Crawford told investigators that Hughes had sexually harassed her and other employees. Two other employees also claimed that Hughes had harassed them. The investigators found that Hughes had harassed his employees but did not take any disciplinary action against him. Instead, the city mandated sexual harassment training and education for the entire staff.

After the sexual harassment investigation was complete, the city launched investigations of the three people who claimed that Hughes had harassed them. All three were fired. Crawford was terminated in January 2003 after 30 years of service. She was accused of embezzlement and drug use, charges later found to be false.

Crawford filed a retaliation lawsuit against the city, claiming that she was fired in retaliation for her role in the sexual-harassment investigation. The city requested summary judgment—a hearing based on the facts of a case, without a trial—arguing that Crawford did not bring the harassment charges and that her firing therefore could not be retaliation. The court granted the summary judgment.

On appeal, a federal court upheld the lower court ruling. The court noted that employees involved in internal investigations into wrongdoing are protected from adverse employment actions if they oppose that wrongdoing. The court found that Crawford did not fit into that category because she did not bring a sexual harassment claim against Hughes nor did she pursue the matter during or after the investigation.

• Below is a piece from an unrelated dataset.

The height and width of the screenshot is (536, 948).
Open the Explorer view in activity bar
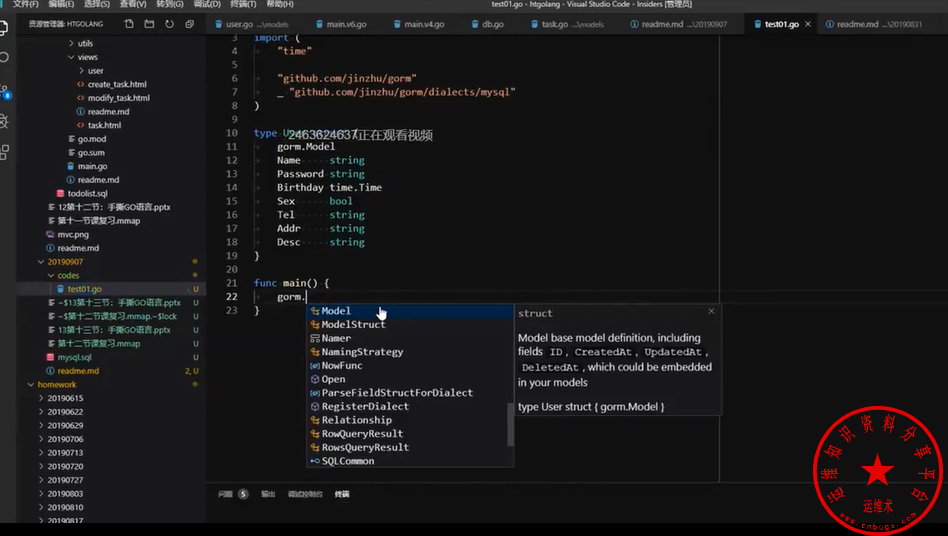(4, 30)
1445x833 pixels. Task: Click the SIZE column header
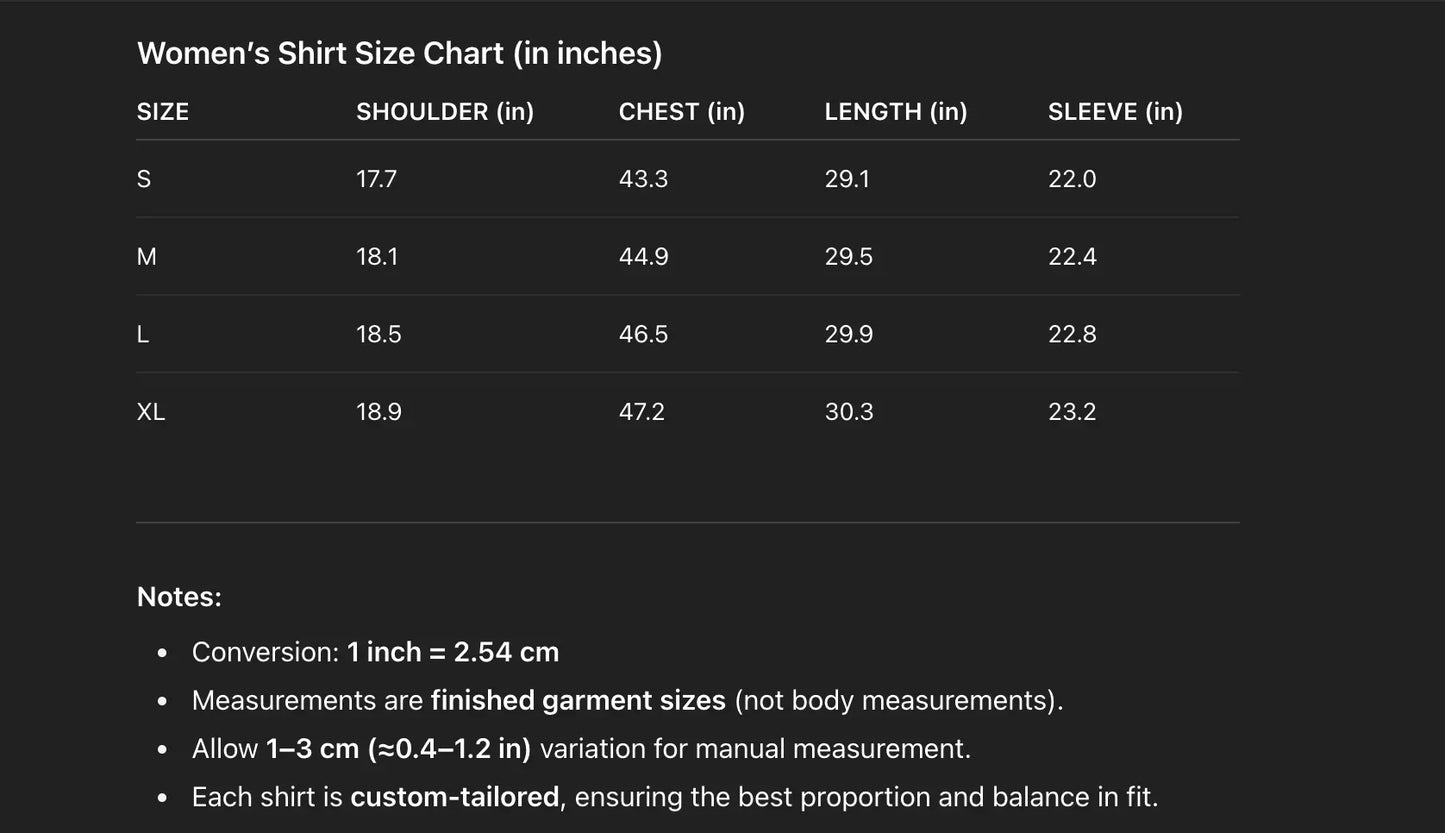[x=163, y=111]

The Supreme Court, however, overturned that decision in January 2009, finding that Crawford need not bring a formal sexual harassment claim to be protected from retaliation. In the written opinion of the case, the Court noted that “nothing in the statute requires a freakish rule protecting an employee who reports discrimination on her own initiative but not [protecting] one who reports the same discrimination in the same words when asked a question.” It sent the case to the lower court for retrial.

In last week’s verdict, the jury awarded Crawford $420,000 in compensatory damages, more than $408,000 in back pay, and more than $727,000 in reimbursement for future pay.